Yargıtay 13. Ceza Dairesi'nin, 12.11.20 tarihli kararında Cumhuriyet Savcılığı makamının takdir yetkisine vurgu yapmasının ardından önerilen yasa değişikliği hakkında Av. Turgut Kazan, "Cumhuriyetimizin Cumhuriyet Savcılığına son verildiğini" dile getirmişti.
Hep bir savcı çıkıp dava açmayacak mı diye soruluyordu. Ya çıkarsa diye korktular. Hemen bir yasa teklifi hazırlayıp meclise sundular. Önerilen değişiklikle, Cumhuriyetimizin Cumhuriyet Savcılığına son veriyorlar. Bilginiz olsun
— Turgut Kazan (@turgutkazan) May 29, 2021
Yargıtay 13. Ceza Dairesi 2020/6943 E. 2020/11560 K. kararında, Yargıtay 15. Ceza Dairesi'nin 2018/3667 E. 2018/6665 K. sayılı kararındaki "Cumhuriyet başsavcısının bu kapsamda Cumhuriyet savcısının kararı üzerinde esasını değiştirmeye yetkili bir makam gibi ret işlemi yapamayacağı" hükmüne atıfta bulunmuş ve "suçun hukuki nitelendirilmesinin de Cumhuriyet savcısına ait olduğu"na hükmetmiş, ardından torba yasa tasarısı gündeme gelmişti.
25 Mayıs 2021 tarihinde TBMM'ye sunulan Ceza ve Güvenlik Tedbirlerinin İnfazı Hakkında Kanun ile Bazı Kanunlarda Değişiklik Yapılmasına Dair Kanun Teklifi'nde;
“Madde 2- 26/09/2014 tarihli ve 5235 sayılı Adli Yargı ve İlk Derece Mahkemeleri ile Bölge Adliye Mahkemelerinin Kuruluş, Görev ve Yetkileri Hakkında Kanunun 18 inci maddesine aşağıdaki fıkra eklenmiştir. Cumhuriyet başsavcısı, Cumhuriyet savcılarının soruşturmayı sonlandıran kararları arasında oluşabilecek farklılıkların giderilmesi ile bu kararların kanuna uygunluğunun denetlenmesi hususunda görevli ve yetkilidir”.

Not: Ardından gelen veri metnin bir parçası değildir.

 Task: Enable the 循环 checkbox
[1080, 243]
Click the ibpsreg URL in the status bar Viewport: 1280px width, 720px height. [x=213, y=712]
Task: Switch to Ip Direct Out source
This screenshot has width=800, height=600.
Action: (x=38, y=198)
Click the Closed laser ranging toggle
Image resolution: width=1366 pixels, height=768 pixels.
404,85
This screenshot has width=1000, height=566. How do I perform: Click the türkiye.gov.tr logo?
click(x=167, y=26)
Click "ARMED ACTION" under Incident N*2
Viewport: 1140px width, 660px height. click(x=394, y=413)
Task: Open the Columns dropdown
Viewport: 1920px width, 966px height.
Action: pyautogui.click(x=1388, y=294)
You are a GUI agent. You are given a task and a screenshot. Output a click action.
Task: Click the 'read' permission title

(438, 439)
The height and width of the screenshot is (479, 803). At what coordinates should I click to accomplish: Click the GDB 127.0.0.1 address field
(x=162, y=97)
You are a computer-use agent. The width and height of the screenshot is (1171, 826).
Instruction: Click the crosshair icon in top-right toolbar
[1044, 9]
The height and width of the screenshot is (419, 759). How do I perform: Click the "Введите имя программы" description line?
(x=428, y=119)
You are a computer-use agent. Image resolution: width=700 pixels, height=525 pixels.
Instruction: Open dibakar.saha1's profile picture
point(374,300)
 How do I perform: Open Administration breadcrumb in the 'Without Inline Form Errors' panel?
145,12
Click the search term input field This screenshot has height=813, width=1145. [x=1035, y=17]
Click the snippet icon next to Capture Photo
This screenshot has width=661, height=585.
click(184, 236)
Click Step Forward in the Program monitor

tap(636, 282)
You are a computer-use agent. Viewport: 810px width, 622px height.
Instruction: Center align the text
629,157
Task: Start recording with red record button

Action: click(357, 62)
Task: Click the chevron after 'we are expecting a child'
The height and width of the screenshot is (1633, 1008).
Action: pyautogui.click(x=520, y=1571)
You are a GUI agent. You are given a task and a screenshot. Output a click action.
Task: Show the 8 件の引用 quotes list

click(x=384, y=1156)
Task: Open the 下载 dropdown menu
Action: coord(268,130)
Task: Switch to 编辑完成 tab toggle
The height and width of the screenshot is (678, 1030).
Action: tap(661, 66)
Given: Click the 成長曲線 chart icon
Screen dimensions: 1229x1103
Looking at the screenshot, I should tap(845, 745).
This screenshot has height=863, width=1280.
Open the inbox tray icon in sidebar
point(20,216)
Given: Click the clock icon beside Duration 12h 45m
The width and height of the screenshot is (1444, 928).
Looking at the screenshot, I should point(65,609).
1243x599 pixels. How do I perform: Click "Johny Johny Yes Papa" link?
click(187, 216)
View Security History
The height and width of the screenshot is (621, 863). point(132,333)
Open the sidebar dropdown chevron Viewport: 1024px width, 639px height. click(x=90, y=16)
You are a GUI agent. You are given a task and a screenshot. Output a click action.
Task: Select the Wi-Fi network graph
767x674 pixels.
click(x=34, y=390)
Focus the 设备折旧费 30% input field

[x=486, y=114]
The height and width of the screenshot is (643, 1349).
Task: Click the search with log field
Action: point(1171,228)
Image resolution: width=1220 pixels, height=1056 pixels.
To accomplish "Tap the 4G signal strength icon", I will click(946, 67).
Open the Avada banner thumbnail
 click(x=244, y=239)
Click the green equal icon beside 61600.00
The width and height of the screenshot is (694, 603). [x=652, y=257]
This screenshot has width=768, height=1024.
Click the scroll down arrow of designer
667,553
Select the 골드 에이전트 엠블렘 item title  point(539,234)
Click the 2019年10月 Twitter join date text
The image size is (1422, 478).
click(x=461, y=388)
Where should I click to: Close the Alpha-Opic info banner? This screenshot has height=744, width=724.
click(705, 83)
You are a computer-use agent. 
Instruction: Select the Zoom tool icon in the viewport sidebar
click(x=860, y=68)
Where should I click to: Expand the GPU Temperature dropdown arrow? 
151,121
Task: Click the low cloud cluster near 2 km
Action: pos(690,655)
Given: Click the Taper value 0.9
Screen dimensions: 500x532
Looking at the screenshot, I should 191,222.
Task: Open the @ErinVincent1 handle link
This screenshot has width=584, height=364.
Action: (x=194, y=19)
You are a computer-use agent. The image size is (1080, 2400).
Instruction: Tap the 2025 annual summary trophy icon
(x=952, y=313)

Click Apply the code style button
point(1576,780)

Zaten, uzun süredir Başsavcı ne diyorsa, o oluyordu. Örneğin, R. Zarrab için, böyle TAKİPSİZLİK kararı sağlanmıştı. Sonra, hep aynı yol izlendi. Ve C.Savcılarının takdir hakkı kaldırılarak, Başsavcıya fiilen tam bir hakimiyet tanındı
— Turgut Kazan (@turgutkazan) May 29, 2021
Süleyman Soylu'nun canlı yayında dile getirdiği "abra kadabra"ya bir alternatif, "hokus pokus". Veyis Ateş'in, Demirören ya da diğerlerinin yargılanması ya da Paramount Hotel gerçeklerinin açığa çıkması, mevcut sistemle mümkün mü? Hani Ankara Bölge İdare Mahkemesi Başkanı'nın bir iş adamının doğum gününe katıldığı sistemde? Hâkim, müteahhit, doğum günü pastası ve alkışlar. Herkes sahnede. Bakan, gazeteci, bakanın koruma müdürü, hotel, banka; işte öyle bir hikâye.
Ankara Bölge İstinaf Mahkemesi Başkanı Esat Toklu, Togo Kuleleri’ni yapan firmanın patronunun mahkemesinden önce, patronun doğum günü partisine katılıyor.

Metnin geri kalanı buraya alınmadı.